A team of neuroscientists has pinpointed the brain's reaction to receiving an order from an authoritative figure to inflict harm on another person.

Published in the journal Current Biology, the new study expands on experiments a psychologist named Stanley Milgram conducted in the 1960s in response to the Nuremberg Trials. Nazi defendants argued they only committed various atrocities because they were following orders.

"Maybe some basic feeling of responsibility really is reduced when we are coerced into doing something," study lead author Patrick Haggard, of University College London, said in a press release. "People often claim reduced responsibility because they were 'only obeying orders.' But are they just saying that to avoid punishment, or do orders really change the basic experience of responsibility?"

Milgram concluded with his research that people were more willing to harm other people when ordered to do so by someone else.
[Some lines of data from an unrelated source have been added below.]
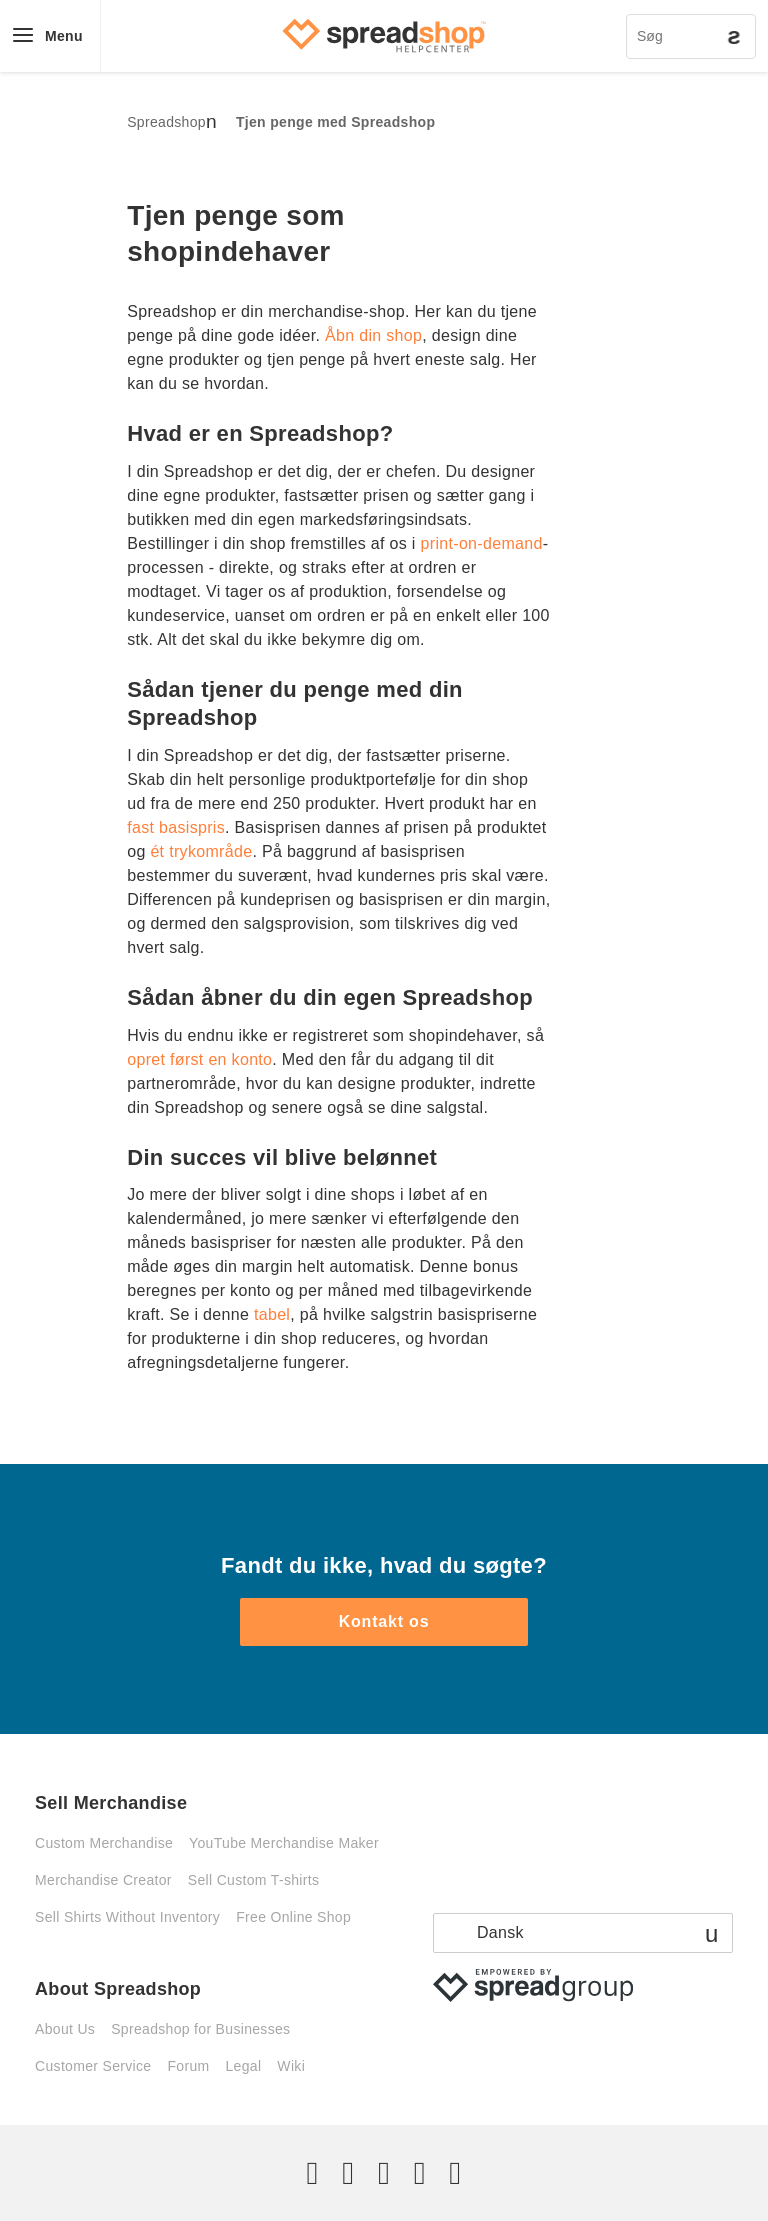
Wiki (291, 2066)
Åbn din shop (373, 335)
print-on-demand (482, 543)
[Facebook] (348, 2173)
The new study indicated this is because people can separate themselves from the action when the initial idea comes from someone else.

"Milgram's interest was really focused on whether people will obey an instruction or not. But he did not really focus on what it feels like when people do follow instructions," Haggard told BBC News. "Pressing either key on the keyboard produces a tone, and the participant's task is to report, in milliseconds, how long they think the interval between the key-press and the tone was.

"The interesting result is that people perceive the interval between the action and the tone as longer, in the condition where they've been given a coercive instruction, than in the condition where they decide for themselves what to do."